Les jours qui ont suivi le 8 août, la mère de Loris scrutait « la salle des pendus », où les mineurs accrochaient leurs vêtements avant de descendre. Si ceux de son mari y restaient accrochés, c’est qu’il n’était pas remonté. « Quinze jours plus tard, elle nous a dit qu’elle pensait qu’il ne reviendrait pas… » Loris se souvient d’une phrase que répétait souvent son père : « S’il arrive quelque chose au Cazier, personne ne s’en sortira. On mourra tous comme des rats enfermés. » Il avait vu juste. Ce 8 août 1956, 262 mineurs périrent, piégés dans les galeries. Ciro sera retrouvé en septembre, un mois après la catastrophe… Il sera enterré en Italie, « près de ses amis d’enfance ».

« S’il arrive quelque chose au Cazier, personne ne s’en sortira. On mourra tous comme des rats enfermés. »

Ciro Piccolo, mineur du Bois du Cazier


Malgré leur immense perte, les deux orphelines ne nourrissent aucune haine. « C’était un accident. Une erreur humaine, deux personnes qui ne se sont pas comprises », disent-elles. « Pour éteindre l’incendie, il a fallu noyer les galeries. Impossible pour les secours de descendre sauver les mineurs. Quand ils ont enfin pu accéder aux entrailles de la mine, deux semaines plus tard, il ne restait que des cadavres. » Sono tutti cadaveri…

Après la catastrophe

Les jours, les mois, les années qui ont suivi la catastrophe ont été très difficiles. « Tous les ans, j’allais présenter mon bulletin à mon papa au cimetière. » explique Sophie. Loris, elle, se recueillait sur le monument. « Il n’y avait pas d’argent, rien à manger. La commune passait tous les jours pour nous apporter de quoi survivre », se souvient-elle. Les veuves ont dû chercher un emploi, un logement. « Le gouvernement ne nous a pas aidés. Il a fallu quitter les baraquements… se débrouiller ! »

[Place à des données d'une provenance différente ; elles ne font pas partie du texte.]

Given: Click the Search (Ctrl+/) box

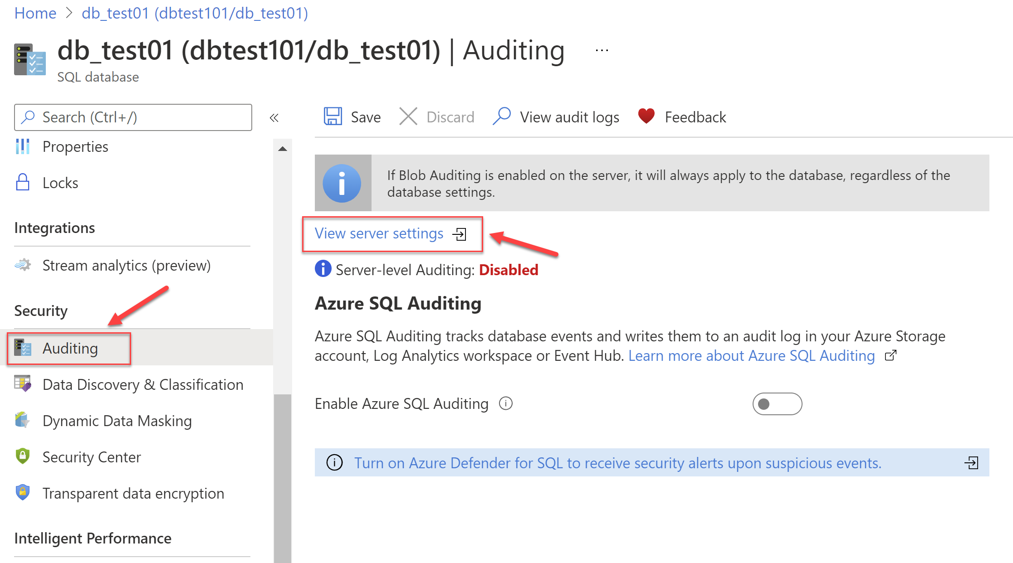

Heureusement, la solidarité s’est organisée. À Mons, en 1951, Emile Cornez avait créé un fonds pour soutenir les familles de victimes d’accidents de travail. Les veuves du Cazier ont pu en bénéficier. D’autres aides sont arrivées des quatre coins du monde. Et puis, il y a eu les assurances. « Nous, on était assurés. Dans notre malheur, on a eu de la chance », confie Sophie. Une pension mensuelle leur a été versée, mais seulement cinq ans après le drame…

Après la catastrophe, la mine a rouvert. Elle a fonctionné jusqu’en 1967, avec des mesures de sécurité renforcées. « Mais ceux qui y ont travaillé après n’étaient plus assurés », rappelle Loris. « Ils ont eu de la chance qu’il n’y ait plus eu d’accident. »

Ne pas oublier

Conscientes de l’importance de leur histoire et de leur héritage, Loris et Sophie militent aujourd’hui pour préserver la mémoire de leur papas et de tous ceux qui ont péri dans la catastrophe. « On ne doit surtout pas oublier le sacrifice de ces travailleurs qui ont fait avancer le pays », insiste Loris. Elles sont régulièrement invitées dans des écoles pour transmettre leur histoire et participent aux événements de commémoration.

« Il ne faut pas oublier d’où on vient. C’est notre histoire, notre vécu, notre mémoire. »

SOPHIE, ORPHELINE DU BOIS DU CAzier

C’est aussi une page importante de l’histoire belge. Ce 8 août 2025, la mémoire demeure vive. Et c’est aussi en partie grâce à Loris et Sophie. Merci.